══ Kutipan yang Disediakan ══
Tak jauh dari Patung Taman Humanity, terdapat areal pemakaman yang bernama Ngha Trang Grave.


                      Ngha Trang Grave

Di pulau ini, para wisatawan juga dapat melihat Monumen Perahu, yang terdiri dari tiga perahu yang digunakan para pengungsi ketika meninggalkan Vietnam.


Selain itu, berbagai tempat ibadah yang dulu dibangun untuk memfasilitasi pengungsi, juga masih ada hingga kini. Seperti, Vihara Quan Am Tu, Gereja Katolik Nha Tho Duc Me Vo Nhiem, gereja protestan, dan juga mushola. Vihara Quan Am TU, merupakan salah satu tempat ibadah yang paling mencolok di situ.


Tempat ini, terletak sekitar 50 km dari pusat Kota Batam. Tepatnya di Desa Sijantung, Pulau Galang, Kecamatan Galang, Kota Batam, Provinsi Kepulauan Riau, Indonesia. Untuk memasuki pulau ini, pengunjung harus menyusuri Jembatan Barelang dan melewati beberapa pulau lainnya terlebih dahulu. Untuk sampai ke Pulau Galang, pengunjung dapat menggunakan taksi ataupun menyewa mobil travel dari Pulau Batam. Perjalanan menuju Pulau Galang ini, memakan waktu sekitar satu jam. Memasuki lokasi Bekas Kamp Pengungsi Vietnam ini, pengunjung dikenakan tiket masuk seharga Rp 20.000,00 - Rp 25.000,00 per mobil.

·         Benteng Bukit Kursi



Benteng Bukit Kursi yang terdapat di Pulau Penyengat, merupakan salah satu bukti peninggalan sejarah Kerajaan Melayu dalam menjaga dan mempertahankan kedaulatan diri dari serangan musuh. Nama benteng tersebut diambil dari nama tempat di mana benteng itu dibangun, yaitu Bukit Kursi. Bukit Kursi merupakan lokasi yang cukup strategis untuk benteng pertahanan. Selain berada pada dataran tinggi di Pulau Penyengat, bukit ini juga langsung menghadap laut lepas.
═══
→ Petunjuk Latihan
Ambillah dari kutipan di atas bagian antara "Benteng Bukit Kursi yang" dan "menghadap laut lepas.", termasuk kedua batas tersebut. Salin tanpa mengubah satu kata atau tanda baca pun.
══ Bahan yang Disediakan ══
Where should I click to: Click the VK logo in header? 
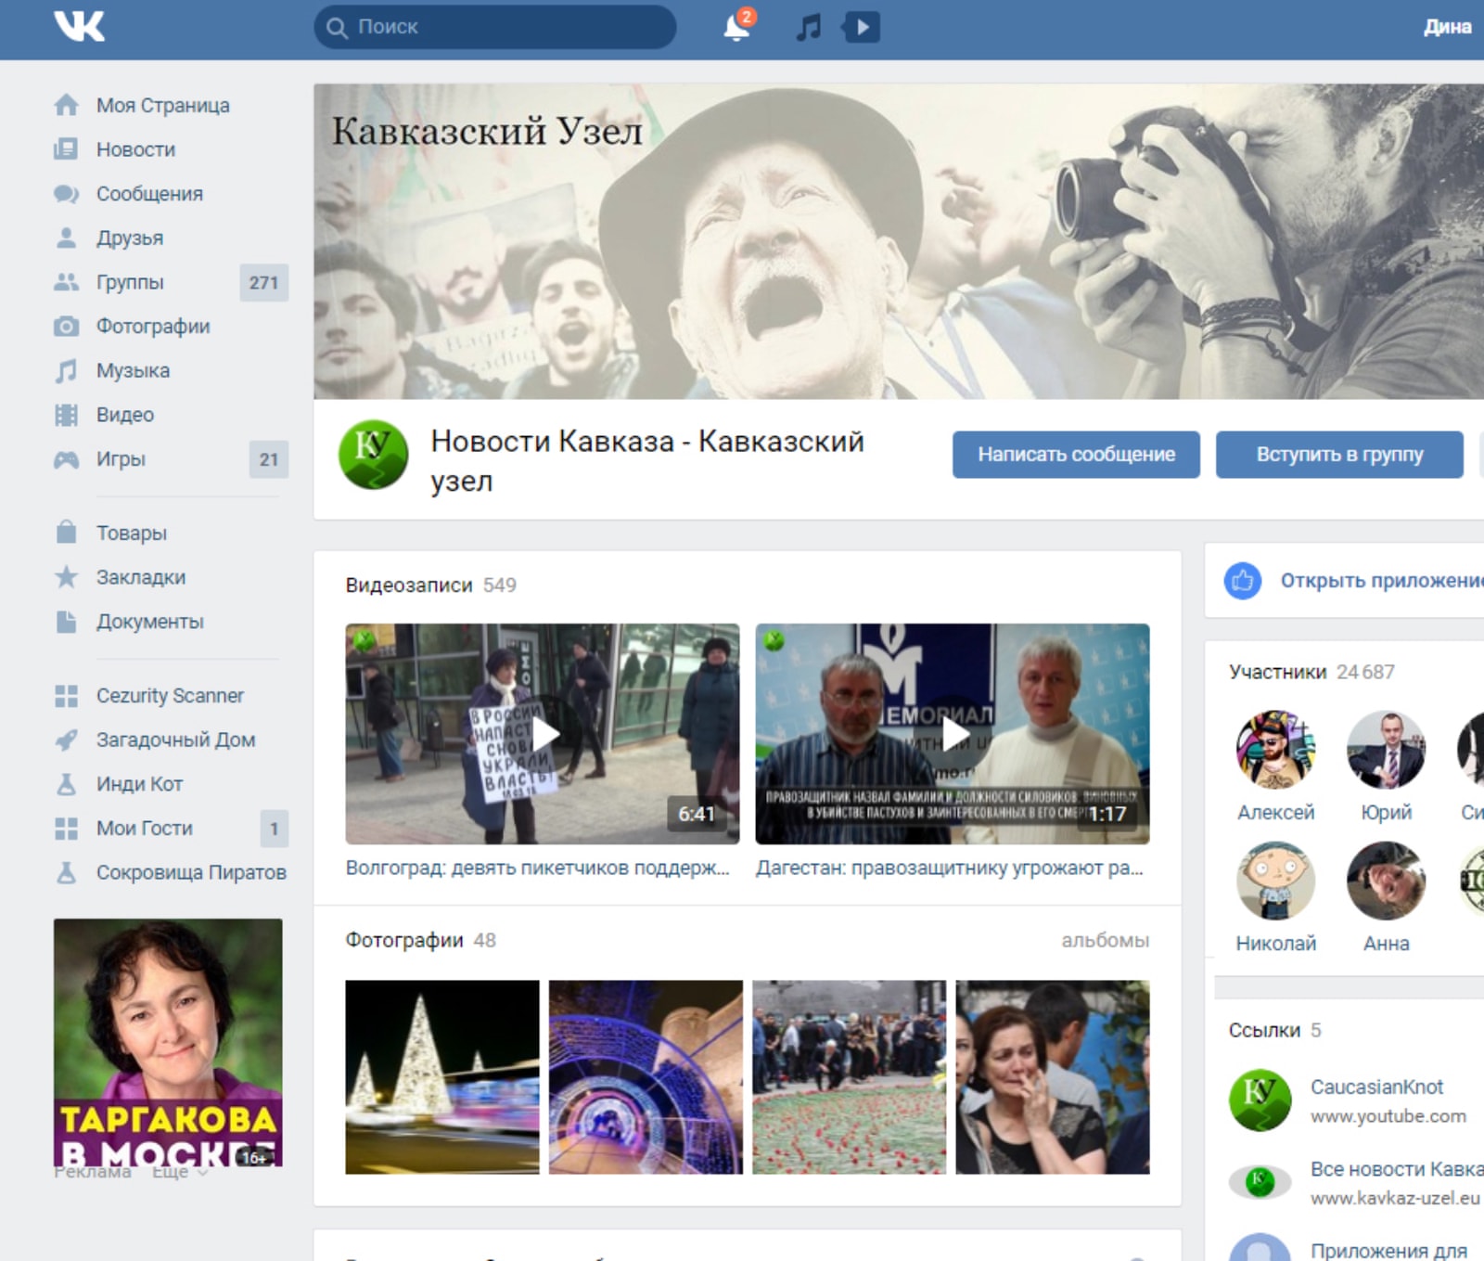(x=79, y=26)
═══
→ Penyelesaian Soal
Benteng Bukit Kursi yang terdapat di Pulau Penyengat, merupakan salah satu bukti peninggalan sejarah Kerajaan Melayu dalam menjaga dan mempertahankan kedaulatan diri dari serangan musuh. Nama benteng tersebut diambil dari nama tempat di mana benteng itu dibangun, yaitu Bukit Kursi. Bukit Kursi merupakan lokasi yang cukup strategis untuk benteng pertahanan. Selain berada pada dataran tinggi di Pulau Penyengat, bukit ini juga langsung menghadap laut lepas.